Estados Unidos anunció una nueva etapa de presión económica
contra Irán, con sanciones que el secretario del Tesoro, Scott Bessent,
calificó como “las más duras de la historia”.
El funcionario adelantó que las medidas serán detalladas el
próximo lunes y reclamó que otros países acompañen la estrategia de Washington.
El principal foco está puesto en China, el mayor comprador del petróleo iraní.
“Es un golpe doble. Tenemos el bloqueo y vamos a tener las
sanciones más duras de la historia”, afirmó Bessent durante una entrevista con
CNBC. El funcionario sostuvo además que la presión económica busca debilitar al
gobierno de Teherán.
El anuncio se conoció un día después de que el presidente
Donald Trump advirtiera que cualquier país que proporcione asistencia a Irán
podría enfrentar consecuencias económicas.
El petróleo iraní, en el centro de la disputa
La presión sobre China representa uno de los puntos más
delicados de la nueva estrategia estadounidense. Según datos de Kpler
correspondientes a 2025, Beijing adquiere más del 80% del petróleo que exporta
Irán.
Otras estimaciones citadas por Bloomberg ubican esa
participación por encima del 90%. Gran parte del crudo es comprado por
refinerías independientes chinas, conocidas como “teapot”, que tienen una
exposición limitada al sistema financiero estadounidense.
Bessent evitó confirmar si Washington sancionará
directamente a bancos o empresas chinas vinculadas con esas operaciones.
“Muchas conversaciones es mejor tenerlas en privado”, respondió al ser
consultado sobre esa posibilidad.
El secretario del Tesoro también señaló que China depende
del Golfo Pérsico para aproximadamente la mitad de su energía y consideró que
Beijing debería acompañar el plan estadounidense para facilitar la reapertura
del estrecho de Ormuz y reducir la presión sobre el precio del petróleo.
Una disputa que puede afectar a Washington y
Beijing
La relación comercial entre Estados Unidos y China agrega
otro elemento de tensión. Beijing es uno de los principales proveedores de
tierras raras para la industria estadounidense, materiales esenciales para
sectores tecnológicos y de defensa.
Por ese motivo, una eventual ofensiva contra entidades
financieras chinas podría generar nuevas fricciones entre las dos potencias y
afectar negociaciones previstas entre Trump y el presidente chino, Xi Jinping.
Bessent, sin embargo, relativizó el impacto de las nuevas
medidas sobre los mercados. “Creo que los mercados petroleros están
malinterpretando lo que significa esta presión económica”, afirmó luego de que
el precio del crudo alcanzara su mayor nivel en más de tres semanas.
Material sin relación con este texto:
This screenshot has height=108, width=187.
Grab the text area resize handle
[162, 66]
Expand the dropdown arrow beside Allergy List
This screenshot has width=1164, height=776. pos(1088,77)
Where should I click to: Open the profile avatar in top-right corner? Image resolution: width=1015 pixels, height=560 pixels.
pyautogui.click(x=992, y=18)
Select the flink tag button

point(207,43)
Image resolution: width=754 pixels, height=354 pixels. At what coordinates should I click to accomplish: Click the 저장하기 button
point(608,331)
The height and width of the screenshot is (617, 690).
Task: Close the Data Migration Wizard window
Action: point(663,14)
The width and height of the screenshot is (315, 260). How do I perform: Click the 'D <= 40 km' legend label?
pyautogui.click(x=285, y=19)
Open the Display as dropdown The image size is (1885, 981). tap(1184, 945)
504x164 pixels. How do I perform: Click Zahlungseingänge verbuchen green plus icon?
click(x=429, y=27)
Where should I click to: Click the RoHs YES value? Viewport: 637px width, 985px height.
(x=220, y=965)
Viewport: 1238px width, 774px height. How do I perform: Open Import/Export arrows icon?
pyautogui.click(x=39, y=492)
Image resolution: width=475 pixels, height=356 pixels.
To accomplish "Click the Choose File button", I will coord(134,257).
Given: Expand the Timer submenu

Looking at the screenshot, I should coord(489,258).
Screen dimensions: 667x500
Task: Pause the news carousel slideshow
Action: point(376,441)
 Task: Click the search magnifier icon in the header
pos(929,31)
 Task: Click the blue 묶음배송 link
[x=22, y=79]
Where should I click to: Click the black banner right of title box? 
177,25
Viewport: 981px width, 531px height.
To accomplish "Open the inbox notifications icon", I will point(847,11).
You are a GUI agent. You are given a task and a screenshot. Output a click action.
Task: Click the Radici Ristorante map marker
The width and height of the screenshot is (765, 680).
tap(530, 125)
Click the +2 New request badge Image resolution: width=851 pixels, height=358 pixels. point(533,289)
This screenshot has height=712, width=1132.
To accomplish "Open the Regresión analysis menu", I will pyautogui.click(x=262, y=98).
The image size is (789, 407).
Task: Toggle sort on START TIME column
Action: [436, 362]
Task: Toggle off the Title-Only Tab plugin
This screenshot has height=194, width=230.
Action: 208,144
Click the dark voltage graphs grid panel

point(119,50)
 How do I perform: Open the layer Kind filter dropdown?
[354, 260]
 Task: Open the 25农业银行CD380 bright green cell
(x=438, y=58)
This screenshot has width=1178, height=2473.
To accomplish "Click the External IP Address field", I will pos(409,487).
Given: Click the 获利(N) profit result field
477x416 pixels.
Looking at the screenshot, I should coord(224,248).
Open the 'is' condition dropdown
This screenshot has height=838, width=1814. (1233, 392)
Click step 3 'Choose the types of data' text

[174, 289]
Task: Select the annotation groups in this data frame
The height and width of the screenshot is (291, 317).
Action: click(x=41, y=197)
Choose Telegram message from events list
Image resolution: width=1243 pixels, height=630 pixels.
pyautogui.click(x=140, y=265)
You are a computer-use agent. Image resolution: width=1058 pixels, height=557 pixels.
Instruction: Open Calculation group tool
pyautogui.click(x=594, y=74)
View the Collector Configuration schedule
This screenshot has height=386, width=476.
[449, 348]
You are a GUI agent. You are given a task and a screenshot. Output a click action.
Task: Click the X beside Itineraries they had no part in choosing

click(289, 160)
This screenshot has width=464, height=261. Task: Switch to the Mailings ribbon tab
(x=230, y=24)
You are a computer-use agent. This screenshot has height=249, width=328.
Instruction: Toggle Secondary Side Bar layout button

Irán enfrenta una economía cada vez más
debilitada
La estrategia estadounidense se desarrolla mientras Irán
atraviesa una situación económica compleja. El país acumula décadas de
sanciones internacionales y actualmente enfrenta una fuerte depreciación de su
moneda y una inflación que en julio superaba el 60% interanual.
Además, desde julio Washington mantiene un bloqueo naval
sobre los puertos iraníes y los accesos al estrecho de Ormuz, una de las
principales rutas para el transporte mundial de petróleo.
El conflicto entre Estados Unidos e Irán comenzó el 28 de
febrero, cuando fuerzas estadounidenses e israelíes lanzaron ataques conjuntos
contra territorio iraní. Desde entonces, las tensiones militares y económicas
se mantienen como uno de los principales focos de riesgo para los mercados
energéticos.
China deberá definir hasta dónde acompañará a
Washington
Desde Teherán rechazaron las nuevas amenazas. El canciller
iraní, Abás Araqchi, acusó a Trump de utilizar la presión sobre Irán para
desviar la atención de los problemas financieros internos de Estados Unidos.
La Cancillería iraní también calificó las medidas
estadounidenses como “terrorismo económico”. Beijing, por su parte, todavía no
había respondido públicamente a las declaraciones de Bessent.
La definición de China será determinante para medir el
alcance de la nueva estrategia estadounidense: si Beijing mantiene sus compras
de crudo iraní, Washington tendrá dificultades para cerrar una de las
principales vías de ingresos de Teherán; si decide reducirlas, la presión
económica sobre el régimen podría aumentar significativamente.